Exercises to complete:
- a) In the opera excerpt, who sings the role of Daisy?
- b) List every production-team role credited in the opera excerpt, with the person named for each.
- c) Carry on the synopsis in the opera excerpt, starting right after its final sentence about Lewis Carroll's book.

Page excerpt:

=== Section Start ===

| Rose, The Red Queen, Passenger, Sheep, Unicorn, Ensemble | mezzo-soprano | Suzanne Johnston |
| Violet, Passenger, Tweedledee, The White King, Ensemble | tenor | Kanen Breen |
| Daisy, Guard, Tweedledum, Mutton Ensemble | bass | Gary Rowley |
| Young Alice, Fawn |  | Stephanie Pidcock, Jacqueline Bathman, Dana Hehir, alternating with: Emilia Bertolini, Francesca Codd, Hayley Heath |
| Director |  | Michael Kantor |
| Set & costume design |  | Peter Corrigan |
| Lighting design |  | Paul Jackson |
| Dramaturge |  | Maryanne Lynch |
| Musical Preparation |  | David McSkimming |
| Assistant Conductor |  | Nicholas Carter |
| Assistant Director |  | Anna Tregloan |

==Synopsis==
- Prologue – Young Alice, Alice, Lewis Carroll
"Alas, poor Alice; locked forever in a dream", sings Young Alice. Will she ever grow up? Lewis Carroll arrives and interrupts the reverie telling them that he has a book in which the story is written in a backside down and inside out way.

=== Section End ===

Supplied material:
=== Section Start ===

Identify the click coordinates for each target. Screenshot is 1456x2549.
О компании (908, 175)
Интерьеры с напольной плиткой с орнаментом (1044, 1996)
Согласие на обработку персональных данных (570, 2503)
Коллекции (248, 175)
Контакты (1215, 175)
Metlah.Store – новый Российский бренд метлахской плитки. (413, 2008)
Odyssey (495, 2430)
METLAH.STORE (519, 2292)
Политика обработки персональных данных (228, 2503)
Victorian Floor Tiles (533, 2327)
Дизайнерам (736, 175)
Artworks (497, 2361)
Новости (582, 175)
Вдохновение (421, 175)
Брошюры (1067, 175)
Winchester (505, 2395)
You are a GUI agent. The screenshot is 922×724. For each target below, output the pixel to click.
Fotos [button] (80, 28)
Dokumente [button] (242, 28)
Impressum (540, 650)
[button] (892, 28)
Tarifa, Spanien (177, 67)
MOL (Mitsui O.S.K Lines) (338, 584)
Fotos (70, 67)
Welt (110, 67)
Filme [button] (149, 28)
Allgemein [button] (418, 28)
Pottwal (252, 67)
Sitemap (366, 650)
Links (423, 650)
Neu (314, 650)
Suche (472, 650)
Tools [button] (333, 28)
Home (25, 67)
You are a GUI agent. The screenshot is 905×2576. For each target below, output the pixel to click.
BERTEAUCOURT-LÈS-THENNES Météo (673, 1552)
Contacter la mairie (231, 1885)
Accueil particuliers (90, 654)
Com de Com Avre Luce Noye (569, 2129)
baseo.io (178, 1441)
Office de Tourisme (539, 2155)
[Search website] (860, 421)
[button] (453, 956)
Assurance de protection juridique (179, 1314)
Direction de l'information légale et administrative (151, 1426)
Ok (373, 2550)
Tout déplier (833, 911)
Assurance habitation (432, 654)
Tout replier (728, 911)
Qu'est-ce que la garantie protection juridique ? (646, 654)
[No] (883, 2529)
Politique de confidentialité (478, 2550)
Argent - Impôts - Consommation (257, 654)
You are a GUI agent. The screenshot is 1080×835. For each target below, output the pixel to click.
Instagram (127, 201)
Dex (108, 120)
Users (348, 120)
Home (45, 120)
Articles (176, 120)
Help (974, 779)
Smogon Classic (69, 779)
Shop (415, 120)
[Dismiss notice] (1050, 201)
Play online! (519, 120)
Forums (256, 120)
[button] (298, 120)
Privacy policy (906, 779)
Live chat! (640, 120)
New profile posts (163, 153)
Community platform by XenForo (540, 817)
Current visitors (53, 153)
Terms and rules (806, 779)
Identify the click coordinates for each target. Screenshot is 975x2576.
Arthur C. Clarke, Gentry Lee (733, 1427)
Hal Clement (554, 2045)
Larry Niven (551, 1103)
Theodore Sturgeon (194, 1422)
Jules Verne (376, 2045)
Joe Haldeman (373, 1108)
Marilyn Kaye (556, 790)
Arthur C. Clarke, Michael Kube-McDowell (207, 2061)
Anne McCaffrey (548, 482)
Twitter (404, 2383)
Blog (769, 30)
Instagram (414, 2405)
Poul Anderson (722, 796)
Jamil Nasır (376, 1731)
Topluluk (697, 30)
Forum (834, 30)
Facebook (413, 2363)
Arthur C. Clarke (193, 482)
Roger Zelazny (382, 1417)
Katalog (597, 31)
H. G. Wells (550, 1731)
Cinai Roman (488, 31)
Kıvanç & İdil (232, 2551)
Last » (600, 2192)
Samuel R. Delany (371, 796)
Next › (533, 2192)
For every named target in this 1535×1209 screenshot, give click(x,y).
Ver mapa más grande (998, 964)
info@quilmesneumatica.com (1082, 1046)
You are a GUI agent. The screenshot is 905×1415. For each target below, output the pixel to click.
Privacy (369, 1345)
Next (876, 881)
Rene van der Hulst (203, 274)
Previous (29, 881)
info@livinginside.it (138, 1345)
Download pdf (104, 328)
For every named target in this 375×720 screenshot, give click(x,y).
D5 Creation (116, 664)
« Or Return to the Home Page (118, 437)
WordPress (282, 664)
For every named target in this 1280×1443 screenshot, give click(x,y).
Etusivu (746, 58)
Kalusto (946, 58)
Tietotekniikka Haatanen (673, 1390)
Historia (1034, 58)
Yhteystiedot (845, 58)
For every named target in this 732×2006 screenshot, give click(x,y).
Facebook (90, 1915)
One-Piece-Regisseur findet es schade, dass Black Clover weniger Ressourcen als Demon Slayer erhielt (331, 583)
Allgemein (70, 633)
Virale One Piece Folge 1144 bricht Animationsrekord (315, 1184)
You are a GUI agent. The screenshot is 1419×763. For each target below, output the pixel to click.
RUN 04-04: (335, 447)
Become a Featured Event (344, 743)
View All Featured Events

=== Section End ===

Answers to this exercise:
- a) Gary Rowley, a bass.

- b)
- Director: Michael Kantor
- Set & costume design: Peter Corrigan
- Lighting design: Paul Jackson
- Dramaturge: Maryanne Lynch
- Musical Preparation: David McSkimming
- Assistant Conductor: Nicholas Carter
- Assistant Director: Anna Tregloan

- c)
- Scene 1 The Mirror – Alice, ensemble
Alice begins her journey into looking-glass world – she enters a tulgey wood where she is uncertain of what she is seeking. A chorus reminds her to beware the manxome foe with his vorpal blade and especially avoid the Jabberwock.

- Scene 2 Garden of Live Flowers – Alice, Rose, Violet, Daisy, Tiger Lily
Alice moves through the garden of live flowers, each one of whom has a personal remark to make on her appearance. Alice's threat that she will pick the live flowers sends them into a panic which ends with the arrival of the Red Queen.

- Scene 3 Red Queen – Alice, Red Queen, Young Alice
The Red Queen gives Alice firm advice on how to behave in life, including how one needs to run to keep up with things, which leads to the entry of three Young Alices, who explain that what appears to be a game of chess, might be moved through and how she will meet a White Knight and finally end up as Queen.

- Scene 4 The Train – Guard, Alice, passengers, The Driver, Young Alice
Alice travels by train to the third square in spite of the wishes of the passengers to throw her from the train.

- Scene 5 The Forest – Alice, Fawn
Jumping a brook, the train lands in a forest where things have no names. Alice struggles to remember her name as does a Fawn whom she meets, and who finally flees from her once it has remembered its name in case Alice might try to tame it.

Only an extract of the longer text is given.